Se l’obiettivo principale è “non perdere i lavori”:
- Prima di operazioni rischiose — commit (o
git stash) e, se vuoi, una branch separata (git branch backup-tgisn-46) — una copia dell’indicatore, un backup economico. - Non confondere con perdite causate da comandi come
git reset --hard, force push senza necessità,git clean -fd. - Dopo un rebase/merge, non eseguire
git gcin modo aggressivo nei primi giorni — ilreflogconserva un punto di ritorno.
Pratico per “non perdere, non complicare troppo la storia”: git config pull.rebase false — in caso di conflitto, otterrai sempre un merge, senza sovrascrivere i commit locali. Se hai già deciso di preferire il rebase (come nel vecchio pull --rebase) — puoi lasciare pull.rebase true, semplicemente non push --force su branch condivise senza accordo.
Riepilogo: non si perdono i lavori a causa della scelta della strategia pull; il rischio è nelle altre comandi e nei force push; per tranquillità — commit + branch di backup prima di operazioni complesse.
Ecco la stessa situazione che hai descritto: un singolo commit comune C, poi su origin cinque commit r1…r5, sulla local — uno solo L (il mio lavoro).
1. Prima del pull (divergenza)
gitGraph
commit id: "C (comune)"
branch local
checkout local
commit id: "L (mio commit)"
checkout main
commit id: "r1"
commit id: "r2"
commit id: "r3"
commit id: "r4"
commit id: "r5"
Significato: la punta di local è L, la punta di main è r5, il comune antenato è C. Questo non è perso in entrambi i casi — cambia solo come la storia viene unita.
2. Dopo git pull senza rebase (pull.rebase false → merge)
gitGraph
commit id: "C"
branch local
checkout local
commit id: "L"
checkout main
commit id: "r1"
commit id: "r2"
commit id: "r3"
commit id: "r4"
commit id: "r5"
checkout local
merge main
commit id: "M (commit di merge)"
Si crea un commit di merge M con due genitori (L e r5).
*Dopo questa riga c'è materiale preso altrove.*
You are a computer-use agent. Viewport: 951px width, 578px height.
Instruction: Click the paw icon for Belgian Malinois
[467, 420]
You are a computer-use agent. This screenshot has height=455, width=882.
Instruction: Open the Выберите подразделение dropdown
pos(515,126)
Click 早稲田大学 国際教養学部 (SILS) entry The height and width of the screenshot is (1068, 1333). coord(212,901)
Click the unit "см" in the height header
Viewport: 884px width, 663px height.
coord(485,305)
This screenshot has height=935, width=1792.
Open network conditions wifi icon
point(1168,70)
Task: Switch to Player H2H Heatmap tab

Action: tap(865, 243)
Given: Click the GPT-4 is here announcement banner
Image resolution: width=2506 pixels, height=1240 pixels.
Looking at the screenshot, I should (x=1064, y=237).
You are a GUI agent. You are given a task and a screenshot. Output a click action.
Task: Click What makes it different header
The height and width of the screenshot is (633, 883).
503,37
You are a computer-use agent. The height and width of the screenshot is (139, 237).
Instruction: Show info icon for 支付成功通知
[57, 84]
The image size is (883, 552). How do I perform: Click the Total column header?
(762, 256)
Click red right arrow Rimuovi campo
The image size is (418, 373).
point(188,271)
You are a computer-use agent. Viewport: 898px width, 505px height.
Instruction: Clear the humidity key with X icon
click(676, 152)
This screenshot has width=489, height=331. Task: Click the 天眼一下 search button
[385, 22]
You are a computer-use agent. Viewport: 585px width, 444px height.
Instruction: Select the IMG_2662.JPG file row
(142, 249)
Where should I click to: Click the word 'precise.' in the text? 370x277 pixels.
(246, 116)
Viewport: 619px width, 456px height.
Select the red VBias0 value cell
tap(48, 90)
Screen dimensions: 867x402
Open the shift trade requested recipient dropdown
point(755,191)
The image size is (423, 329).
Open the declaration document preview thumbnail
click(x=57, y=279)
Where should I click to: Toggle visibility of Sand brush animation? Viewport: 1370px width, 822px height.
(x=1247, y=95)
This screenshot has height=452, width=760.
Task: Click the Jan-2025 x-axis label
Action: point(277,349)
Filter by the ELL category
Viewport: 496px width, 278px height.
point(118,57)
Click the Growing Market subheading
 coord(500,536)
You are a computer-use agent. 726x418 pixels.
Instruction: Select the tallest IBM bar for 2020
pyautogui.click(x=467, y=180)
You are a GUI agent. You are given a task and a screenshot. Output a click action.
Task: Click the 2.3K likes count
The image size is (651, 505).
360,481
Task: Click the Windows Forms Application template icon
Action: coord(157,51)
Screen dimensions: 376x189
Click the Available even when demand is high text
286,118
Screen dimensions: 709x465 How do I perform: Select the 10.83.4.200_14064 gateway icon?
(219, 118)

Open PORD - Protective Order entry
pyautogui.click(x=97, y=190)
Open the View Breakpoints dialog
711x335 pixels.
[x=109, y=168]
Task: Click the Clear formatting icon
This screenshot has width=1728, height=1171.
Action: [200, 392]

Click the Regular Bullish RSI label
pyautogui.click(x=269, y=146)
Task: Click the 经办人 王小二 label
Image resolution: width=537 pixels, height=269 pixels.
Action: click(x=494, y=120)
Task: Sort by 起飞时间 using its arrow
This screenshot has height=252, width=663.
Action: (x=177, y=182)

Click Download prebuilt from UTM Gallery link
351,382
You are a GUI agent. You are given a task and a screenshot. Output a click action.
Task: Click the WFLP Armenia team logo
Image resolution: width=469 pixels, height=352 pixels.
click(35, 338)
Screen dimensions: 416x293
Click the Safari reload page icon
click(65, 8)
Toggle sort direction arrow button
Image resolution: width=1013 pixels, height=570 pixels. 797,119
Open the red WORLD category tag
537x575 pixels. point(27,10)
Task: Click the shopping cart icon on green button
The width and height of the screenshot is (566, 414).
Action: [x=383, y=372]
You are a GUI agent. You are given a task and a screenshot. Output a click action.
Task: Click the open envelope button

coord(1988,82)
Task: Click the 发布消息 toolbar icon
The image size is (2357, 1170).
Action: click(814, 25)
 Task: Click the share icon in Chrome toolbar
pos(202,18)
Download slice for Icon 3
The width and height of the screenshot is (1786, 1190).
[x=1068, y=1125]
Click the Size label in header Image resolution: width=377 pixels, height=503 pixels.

I commit L e r1…r5 come oggetti rimangono; la storia è ramificata, senza sovrascritture.
3. Dopo git pull con rebase (pull.rebase true → rebase)
gitGraph
commit id: "C"
commit id: "r1"
commit id: "r2"
commit id: "r3"
commit id: "r4"
commit id: "r5"
commit id: "L′ (stesso patch, nuovo hash)"
La storia è lineare: il tuo lavoro si trova sopra quelli remoti. Il tuo commit L nella storia diventa un nuovo commit L′ (stesso diff rispetto a r5, hash diverso); il vecchio L rimane visibile nel git reflog per un po’ finché non rimuovi l’impostazione reflog expire.
In breve: merge — ramificazione + nodo di merge; rebase — una linea, il tuo commit “riprodotto” sopra. I lavori, nel senso delle modifiche nei file, non vanno persi in entrambi i casi normali; cambia solo la forma della storia e gli hash del commit locale nel caso di rebase.